---- DATA EXCERPTS

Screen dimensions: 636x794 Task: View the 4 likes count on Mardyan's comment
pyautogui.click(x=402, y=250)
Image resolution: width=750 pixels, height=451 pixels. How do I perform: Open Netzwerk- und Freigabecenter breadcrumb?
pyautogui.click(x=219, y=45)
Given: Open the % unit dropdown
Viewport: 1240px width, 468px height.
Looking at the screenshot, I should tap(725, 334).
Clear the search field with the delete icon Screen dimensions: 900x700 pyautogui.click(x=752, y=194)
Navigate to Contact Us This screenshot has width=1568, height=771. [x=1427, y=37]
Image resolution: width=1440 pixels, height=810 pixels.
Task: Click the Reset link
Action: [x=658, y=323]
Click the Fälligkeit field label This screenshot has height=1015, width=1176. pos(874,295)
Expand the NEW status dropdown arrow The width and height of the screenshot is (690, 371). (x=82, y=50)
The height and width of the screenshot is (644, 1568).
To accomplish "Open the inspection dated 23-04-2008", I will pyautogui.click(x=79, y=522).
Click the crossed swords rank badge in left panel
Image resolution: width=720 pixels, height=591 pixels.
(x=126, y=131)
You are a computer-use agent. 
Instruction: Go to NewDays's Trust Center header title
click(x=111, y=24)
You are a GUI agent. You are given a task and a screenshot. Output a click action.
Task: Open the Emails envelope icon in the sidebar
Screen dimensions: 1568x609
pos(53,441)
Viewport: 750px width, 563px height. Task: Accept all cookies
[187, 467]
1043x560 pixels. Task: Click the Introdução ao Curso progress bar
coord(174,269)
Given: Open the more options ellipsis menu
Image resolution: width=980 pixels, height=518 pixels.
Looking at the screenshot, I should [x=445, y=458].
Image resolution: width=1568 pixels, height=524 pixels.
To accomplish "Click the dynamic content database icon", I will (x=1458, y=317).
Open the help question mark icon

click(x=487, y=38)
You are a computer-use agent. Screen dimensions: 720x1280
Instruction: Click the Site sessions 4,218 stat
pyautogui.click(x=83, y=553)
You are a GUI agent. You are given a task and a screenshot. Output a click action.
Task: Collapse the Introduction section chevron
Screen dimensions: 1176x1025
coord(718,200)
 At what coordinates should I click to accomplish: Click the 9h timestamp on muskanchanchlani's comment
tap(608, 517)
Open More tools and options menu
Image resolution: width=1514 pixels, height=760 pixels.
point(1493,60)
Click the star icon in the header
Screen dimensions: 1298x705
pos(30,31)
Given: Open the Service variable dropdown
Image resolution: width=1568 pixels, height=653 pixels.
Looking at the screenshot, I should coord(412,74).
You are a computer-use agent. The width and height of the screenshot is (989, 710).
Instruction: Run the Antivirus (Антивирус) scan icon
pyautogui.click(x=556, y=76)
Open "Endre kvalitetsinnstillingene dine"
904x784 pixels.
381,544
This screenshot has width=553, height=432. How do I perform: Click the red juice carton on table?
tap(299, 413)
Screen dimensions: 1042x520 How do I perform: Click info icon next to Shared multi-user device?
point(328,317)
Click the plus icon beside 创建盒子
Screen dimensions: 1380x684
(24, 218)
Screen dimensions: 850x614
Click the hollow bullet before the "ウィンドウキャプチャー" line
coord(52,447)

--------

**WHAT NEEDS TO BE DONE**
Each record above is to be restated word for word.

**COMPLETED EXERCISE**
Screen dimensions: 636x794 Task: View the 4 likes count on Mardyan's comment
pyautogui.click(x=402, y=250)
Image resolution: width=750 pixels, height=451 pixels. How do I perform: Open Netzwerk- und Freigabecenter breadcrumb?
pyautogui.click(x=219, y=45)
Given: Open the % unit dropdown
Viewport: 1240px width, 468px height.
Looking at the screenshot, I should tap(725, 334).
Clear the search field with the delete icon Screen dimensions: 900x700 pyautogui.click(x=752, y=194)
Navigate to Contact Us This screenshot has width=1568, height=771. [x=1427, y=37]
Image resolution: width=1440 pixels, height=810 pixels.
Task: Click the Reset link
Action: [x=658, y=323]
Click the Fälligkeit field label This screenshot has height=1015, width=1176. pos(874,295)
Expand the NEW status dropdown arrow The width and height of the screenshot is (690, 371). (x=82, y=50)
The height and width of the screenshot is (644, 1568).
To accomplish "Open the inspection dated 23-04-2008", I will pyautogui.click(x=79, y=522).
Click the crossed swords rank badge in left panel
Image resolution: width=720 pixels, height=591 pixels.
(x=126, y=131)
You are a computer-use agent. 
Instruction: Go to NewDays's Trust Center header title
click(x=111, y=24)
You are a GUI agent. You are given a task and a screenshot. Output a click action.
Task: Open the Emails envelope icon in the sidebar
Screen dimensions: 1568x609
pos(53,441)
Viewport: 750px width, 563px height. Task: Accept all cookies
[187, 467]
1043x560 pixels. Task: Click the Introdução ao Curso progress bar
coord(174,269)
Given: Open the more options ellipsis menu
Image resolution: width=980 pixels, height=518 pixels.
Looking at the screenshot, I should [x=445, y=458].
Image resolution: width=1568 pixels, height=524 pixels.
To accomplish "Click the dynamic content database icon", I will (x=1458, y=317).
Open the help question mark icon

click(x=487, y=38)
You are a computer-use agent. Screen dimensions: 720x1280
Instruction: Click the Site sessions 4,218 stat
pyautogui.click(x=83, y=553)
You are a GUI agent. You are given a task and a screenshot. Output a click action.
Task: Collapse the Introduction section chevron
Screen dimensions: 1176x1025
coord(718,200)
 At what coordinates should I click to accomplish: Click the 9h timestamp on muskanchanchlani's comment
tap(608, 517)
Open More tools and options menu
Image resolution: width=1514 pixels, height=760 pixels.
point(1493,60)
Click the star icon in the header
Screen dimensions: 1298x705
pos(30,31)
Given: Open the Service variable dropdown
Image resolution: width=1568 pixels, height=653 pixels.
Looking at the screenshot, I should coord(412,74).
You are a computer-use agent. The width and height of the screenshot is (989, 710).
Instruction: Run the Antivirus (Антивирус) scan icon
pyautogui.click(x=556, y=76)
Open "Endre kvalitetsinnstillingene dine"
904x784 pixels.
381,544
This screenshot has width=553, height=432. How do I perform: Click the red juice carton on table?
tap(299, 413)
Screen dimensions: 1042x520 How do I perform: Click info icon next to Shared multi-user device?
point(328,317)
Click the plus icon beside 创建盒子
Screen dimensions: 1380x684
(24, 218)
Screen dimensions: 850x614
Click the hollow bullet before the "ウィンドウキャプチャー" line
coord(52,447)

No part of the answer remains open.